For this exercise, reproduce the entries below exactly, but only from the line containing "Select the Monthly Data Usage column header" through the line containing "Click the hamburger", both included.
(Data listing Opens)
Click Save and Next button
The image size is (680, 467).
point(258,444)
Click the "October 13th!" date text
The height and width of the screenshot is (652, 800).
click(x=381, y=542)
(Data listing Closes)
(Data listing Opens)
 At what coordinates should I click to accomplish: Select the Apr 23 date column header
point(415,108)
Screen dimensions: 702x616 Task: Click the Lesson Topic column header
(Data listing Closes)
(Data listing Opens)
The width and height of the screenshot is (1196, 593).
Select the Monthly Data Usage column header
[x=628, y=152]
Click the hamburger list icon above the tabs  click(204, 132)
(Data listing Closes)
Answer section —
Select the Monthly Data Usage column header
[x=628, y=152]
Click the hamburger list icon above the tabs  click(204, 132)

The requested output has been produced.